別に恋愛をしないと決めているわけじゃない。恋している人を見て特別不快になることもない。ただそうした情熱はどこか遠い、ファンタジーの世界で起こっているような感じがする。私と彼等の間に透明なスクリーンがあって、投影されたビタミンカラーの恋愛模様を見せられているような。スクリーンの向こうにある生身の彼等については、私には知りようもない。
 向こう側にあるのはもしかすると純粋な肉体かもしれないとも思う。求め合う肉と肉に絡まった寂しさや支配欲や居場所を求める気持ちが蒸発し、何となく綺麗な色彩としてスクリーンに焼き付いているのだ。核になっているのはきっとセックスの相手を求める本能だ。
 性欲には二種類あると思う。肉体的な欲と精神的な欲だ。
 肉体的な欲なら私にもわかる。その疼きは周期的にやって来る。しかしそれは自分で触って満たしてやれば鎮まるような性質のもので、相手がいなければいけないとも思えない。どうやら私には精神的な性欲が欠けているらしかった。誰かの裸を目にしたところで触れたいと思ったことはなく、見てはいけないものを見てしまったような気恥ずかしさを覚えるだけだった。

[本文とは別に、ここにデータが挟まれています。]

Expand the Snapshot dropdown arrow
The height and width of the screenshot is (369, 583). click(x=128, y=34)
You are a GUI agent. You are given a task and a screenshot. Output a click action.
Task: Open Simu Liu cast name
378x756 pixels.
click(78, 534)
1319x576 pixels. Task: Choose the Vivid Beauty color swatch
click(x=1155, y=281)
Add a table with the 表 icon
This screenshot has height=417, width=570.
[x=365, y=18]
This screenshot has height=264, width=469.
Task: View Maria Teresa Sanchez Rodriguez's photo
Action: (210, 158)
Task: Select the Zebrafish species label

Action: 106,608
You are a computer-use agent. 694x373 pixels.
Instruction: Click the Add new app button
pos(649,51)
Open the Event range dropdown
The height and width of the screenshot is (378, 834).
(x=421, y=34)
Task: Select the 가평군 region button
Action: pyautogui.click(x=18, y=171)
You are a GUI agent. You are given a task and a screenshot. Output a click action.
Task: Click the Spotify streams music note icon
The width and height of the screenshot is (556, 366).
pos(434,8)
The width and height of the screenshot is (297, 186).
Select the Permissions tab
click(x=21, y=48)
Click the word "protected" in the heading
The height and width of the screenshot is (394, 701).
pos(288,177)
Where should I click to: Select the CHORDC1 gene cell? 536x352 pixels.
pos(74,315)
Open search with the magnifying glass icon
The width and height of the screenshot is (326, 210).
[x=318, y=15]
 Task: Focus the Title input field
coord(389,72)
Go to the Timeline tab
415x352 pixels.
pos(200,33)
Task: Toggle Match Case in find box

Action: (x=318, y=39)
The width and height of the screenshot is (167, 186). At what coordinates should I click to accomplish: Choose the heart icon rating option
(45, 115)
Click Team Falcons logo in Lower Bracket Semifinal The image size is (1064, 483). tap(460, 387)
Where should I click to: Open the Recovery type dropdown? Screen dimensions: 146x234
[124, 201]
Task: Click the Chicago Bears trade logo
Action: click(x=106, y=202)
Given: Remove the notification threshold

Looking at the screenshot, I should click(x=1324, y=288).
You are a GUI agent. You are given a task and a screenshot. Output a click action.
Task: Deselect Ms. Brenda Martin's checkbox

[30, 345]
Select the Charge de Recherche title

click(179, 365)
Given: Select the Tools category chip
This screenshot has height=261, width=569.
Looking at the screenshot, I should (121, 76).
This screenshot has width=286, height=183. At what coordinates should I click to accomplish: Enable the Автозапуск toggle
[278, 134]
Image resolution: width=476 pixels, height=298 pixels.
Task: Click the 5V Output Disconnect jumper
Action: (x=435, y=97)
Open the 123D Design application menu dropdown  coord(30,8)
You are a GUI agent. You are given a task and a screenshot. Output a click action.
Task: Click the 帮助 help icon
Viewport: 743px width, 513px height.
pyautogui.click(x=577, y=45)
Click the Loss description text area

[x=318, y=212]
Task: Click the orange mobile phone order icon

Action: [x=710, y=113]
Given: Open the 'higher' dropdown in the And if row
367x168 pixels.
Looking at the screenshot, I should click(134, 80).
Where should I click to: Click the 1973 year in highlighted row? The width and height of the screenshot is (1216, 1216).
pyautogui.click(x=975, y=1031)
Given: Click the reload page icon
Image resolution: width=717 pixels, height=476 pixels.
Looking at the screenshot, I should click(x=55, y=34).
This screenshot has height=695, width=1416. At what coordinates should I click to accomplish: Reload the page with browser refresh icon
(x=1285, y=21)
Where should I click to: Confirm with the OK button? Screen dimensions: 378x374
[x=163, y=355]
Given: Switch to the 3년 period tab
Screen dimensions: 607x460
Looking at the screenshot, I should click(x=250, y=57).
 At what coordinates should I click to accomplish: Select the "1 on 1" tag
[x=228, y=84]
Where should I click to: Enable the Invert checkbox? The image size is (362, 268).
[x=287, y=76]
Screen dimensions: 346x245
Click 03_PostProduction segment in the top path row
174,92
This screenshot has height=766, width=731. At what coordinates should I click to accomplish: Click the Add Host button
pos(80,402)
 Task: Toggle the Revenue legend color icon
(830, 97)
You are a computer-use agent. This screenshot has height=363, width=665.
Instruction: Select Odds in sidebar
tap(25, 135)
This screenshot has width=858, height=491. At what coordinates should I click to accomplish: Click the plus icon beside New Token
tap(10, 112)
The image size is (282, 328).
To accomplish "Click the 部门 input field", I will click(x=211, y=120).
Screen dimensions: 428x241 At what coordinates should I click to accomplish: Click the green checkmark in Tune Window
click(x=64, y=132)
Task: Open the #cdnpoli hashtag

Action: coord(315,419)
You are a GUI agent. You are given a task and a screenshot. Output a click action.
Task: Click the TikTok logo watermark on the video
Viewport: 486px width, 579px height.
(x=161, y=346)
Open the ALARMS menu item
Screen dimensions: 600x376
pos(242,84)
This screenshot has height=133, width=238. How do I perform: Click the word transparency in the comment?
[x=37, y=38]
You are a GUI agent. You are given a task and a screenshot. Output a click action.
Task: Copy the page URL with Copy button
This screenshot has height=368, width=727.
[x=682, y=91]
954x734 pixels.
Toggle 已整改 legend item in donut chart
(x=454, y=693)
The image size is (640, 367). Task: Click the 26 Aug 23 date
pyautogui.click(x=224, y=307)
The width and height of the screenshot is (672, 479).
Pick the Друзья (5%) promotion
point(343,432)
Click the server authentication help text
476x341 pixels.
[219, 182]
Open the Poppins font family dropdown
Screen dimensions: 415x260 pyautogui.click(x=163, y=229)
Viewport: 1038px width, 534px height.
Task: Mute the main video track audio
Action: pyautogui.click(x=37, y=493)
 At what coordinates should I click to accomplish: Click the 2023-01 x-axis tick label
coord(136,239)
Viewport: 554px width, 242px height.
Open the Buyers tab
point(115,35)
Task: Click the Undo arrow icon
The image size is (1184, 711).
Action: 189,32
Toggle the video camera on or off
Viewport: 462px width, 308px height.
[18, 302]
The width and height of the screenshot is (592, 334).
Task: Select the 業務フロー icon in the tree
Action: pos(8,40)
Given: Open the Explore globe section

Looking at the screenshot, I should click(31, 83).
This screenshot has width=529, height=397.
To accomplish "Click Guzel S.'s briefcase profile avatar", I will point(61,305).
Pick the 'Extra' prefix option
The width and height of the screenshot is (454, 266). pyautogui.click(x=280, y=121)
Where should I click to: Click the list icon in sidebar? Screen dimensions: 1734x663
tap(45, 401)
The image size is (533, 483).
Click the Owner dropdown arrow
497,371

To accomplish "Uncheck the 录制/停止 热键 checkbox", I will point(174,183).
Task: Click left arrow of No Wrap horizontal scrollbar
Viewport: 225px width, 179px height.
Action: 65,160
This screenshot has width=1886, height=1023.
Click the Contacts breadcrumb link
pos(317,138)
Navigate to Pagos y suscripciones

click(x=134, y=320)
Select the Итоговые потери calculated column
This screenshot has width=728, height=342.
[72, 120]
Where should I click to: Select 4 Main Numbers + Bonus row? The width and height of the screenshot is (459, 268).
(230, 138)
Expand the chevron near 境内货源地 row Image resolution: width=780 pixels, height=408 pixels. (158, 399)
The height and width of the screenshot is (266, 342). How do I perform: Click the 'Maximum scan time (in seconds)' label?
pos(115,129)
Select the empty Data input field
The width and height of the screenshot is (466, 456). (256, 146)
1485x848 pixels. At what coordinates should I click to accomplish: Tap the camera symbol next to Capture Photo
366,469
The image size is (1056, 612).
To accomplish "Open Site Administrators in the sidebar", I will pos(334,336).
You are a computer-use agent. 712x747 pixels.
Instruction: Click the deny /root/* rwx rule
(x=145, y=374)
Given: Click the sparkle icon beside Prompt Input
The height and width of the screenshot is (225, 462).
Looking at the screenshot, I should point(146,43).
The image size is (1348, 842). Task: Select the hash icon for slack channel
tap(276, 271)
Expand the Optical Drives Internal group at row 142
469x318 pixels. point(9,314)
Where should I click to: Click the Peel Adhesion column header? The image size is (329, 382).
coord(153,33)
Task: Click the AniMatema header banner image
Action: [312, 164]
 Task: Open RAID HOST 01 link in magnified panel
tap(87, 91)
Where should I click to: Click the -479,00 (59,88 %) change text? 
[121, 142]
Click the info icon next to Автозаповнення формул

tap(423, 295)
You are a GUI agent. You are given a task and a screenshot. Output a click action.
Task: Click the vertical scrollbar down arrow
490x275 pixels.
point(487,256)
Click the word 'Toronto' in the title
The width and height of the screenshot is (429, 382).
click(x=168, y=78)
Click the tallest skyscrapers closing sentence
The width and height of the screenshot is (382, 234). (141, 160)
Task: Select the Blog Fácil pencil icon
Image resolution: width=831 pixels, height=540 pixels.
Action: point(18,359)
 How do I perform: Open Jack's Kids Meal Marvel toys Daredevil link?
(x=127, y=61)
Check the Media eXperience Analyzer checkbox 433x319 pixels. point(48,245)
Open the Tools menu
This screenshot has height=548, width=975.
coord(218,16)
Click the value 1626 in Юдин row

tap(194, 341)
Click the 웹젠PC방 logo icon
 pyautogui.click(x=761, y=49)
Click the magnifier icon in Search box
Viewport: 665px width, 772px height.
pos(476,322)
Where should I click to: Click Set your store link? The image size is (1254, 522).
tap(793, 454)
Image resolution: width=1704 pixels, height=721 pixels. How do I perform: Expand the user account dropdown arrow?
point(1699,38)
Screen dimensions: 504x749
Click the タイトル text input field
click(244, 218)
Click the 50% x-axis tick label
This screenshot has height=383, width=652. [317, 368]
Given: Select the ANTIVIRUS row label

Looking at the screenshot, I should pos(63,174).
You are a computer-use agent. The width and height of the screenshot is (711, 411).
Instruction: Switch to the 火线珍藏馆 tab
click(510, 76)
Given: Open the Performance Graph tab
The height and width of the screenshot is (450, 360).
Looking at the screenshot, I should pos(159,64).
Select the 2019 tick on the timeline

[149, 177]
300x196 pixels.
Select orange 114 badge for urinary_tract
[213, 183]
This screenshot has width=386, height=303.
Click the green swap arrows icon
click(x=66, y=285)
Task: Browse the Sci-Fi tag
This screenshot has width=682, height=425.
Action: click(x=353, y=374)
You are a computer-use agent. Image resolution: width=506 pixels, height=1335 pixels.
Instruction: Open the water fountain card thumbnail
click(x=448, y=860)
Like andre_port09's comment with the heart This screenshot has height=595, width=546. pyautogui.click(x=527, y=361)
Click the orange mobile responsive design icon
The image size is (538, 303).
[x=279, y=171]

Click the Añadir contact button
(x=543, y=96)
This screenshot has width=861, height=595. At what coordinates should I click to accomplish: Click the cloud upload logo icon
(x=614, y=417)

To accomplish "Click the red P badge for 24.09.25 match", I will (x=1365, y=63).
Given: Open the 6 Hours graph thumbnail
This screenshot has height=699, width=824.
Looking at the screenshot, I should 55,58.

薄いゴムの靴底が煉瓦から生えた霜を押し潰し、歩くたびに足の下でざり、と残酷な音が鳴る。一限目の授業が始まったばかりの時間、広々とした大学のキャンパスに人影はまばらで、鼻の下まで巻いたマフラーに冷気が染みる。
 正門前の広場から道を逸れ、少し奥まったところにある図書館の前で、手持ち無沙汰にスマホをいじっている見知った顔に出会った。
「あれ。あー、っと、カレンちゃんだ」
 顔を上げてそつなく笑いかけたのは、同級生の女子学生だ。男女入り混じった派手なグループの中心にいる人物で、確か仲間からはマツリと呼ばれていた。苗字は忘れた。彼女と違って目立たない私の名前などよく覚えていたものだと、いきなり下の名前で呼ばれて面食らった。私には不釣り合いに華美な名前を、全身にくまなく女の子らしさを纏ったマツリに呼ばれると居心地が悪い。
「あ、うん。おはよう」
 挨拶だけして図書館に入ろうとしたが、マツリは私の前にひょいと頭を出して私の顔を覗き込んだ。
「図書館行くの? サボり?」
「いや、一限目授業ないから。レポート書こうと思って」
「ふーん、真面目だね。レポートなんか先輩の写させてもらえばいいのに」
 そんな人脈があったら苦労しないと言いかけてやめた。彼女とは住んでいる世界が違う。
「……マツリさんは?」
「あ、名前覚えててくれたんだ。嬉しいな」
 マツリは無邪気にはしゃいだ声を上げ、それからすっと目を細めた。
「男漁り、かな」
「え……」
「あはは、冗談。目が覚めちゃったからぶらぶらしてただけ」
 当惑する私に彼女は顔を近づけ、耳元に囁く。
「ね、金曜の夜、空いてる?」
「空いてるっちゃ空いてる、けど……」
 今週の金曜は十二月二十四日——クリスマスイブだ。母がいつもより少し豪華な夕食を用意してくれるかもしれない、私にとってはそれだけの日だ。しかし彼女にとっては違うだろう。マツリのような人なら、クリスマスは恋人と過ごすか、たまたま恋人がいなかったとしても一緒に騒げる友人くらいいるだろう。そんな彼女がわざわざ私の予定を聞く意味は何だろう。恋人がいない私のことを笑ってやろうとでもいうのだろうか。
 私の警戒を裏切るように、彼女はぱっと笑顔になった。
「良かった。じゃあマツリの家に来てよ。泊まれる用意もしといてね。授業の後、待ってるから」
 ロングブーツの上の白い腿を見せつけるかのようにミニスカートを翻し、彼女は寒空の下へ出て行った。私は飲み込むことのできない今しがたの出来事の意味を両手に抱えたまま自動ドアをくぐった。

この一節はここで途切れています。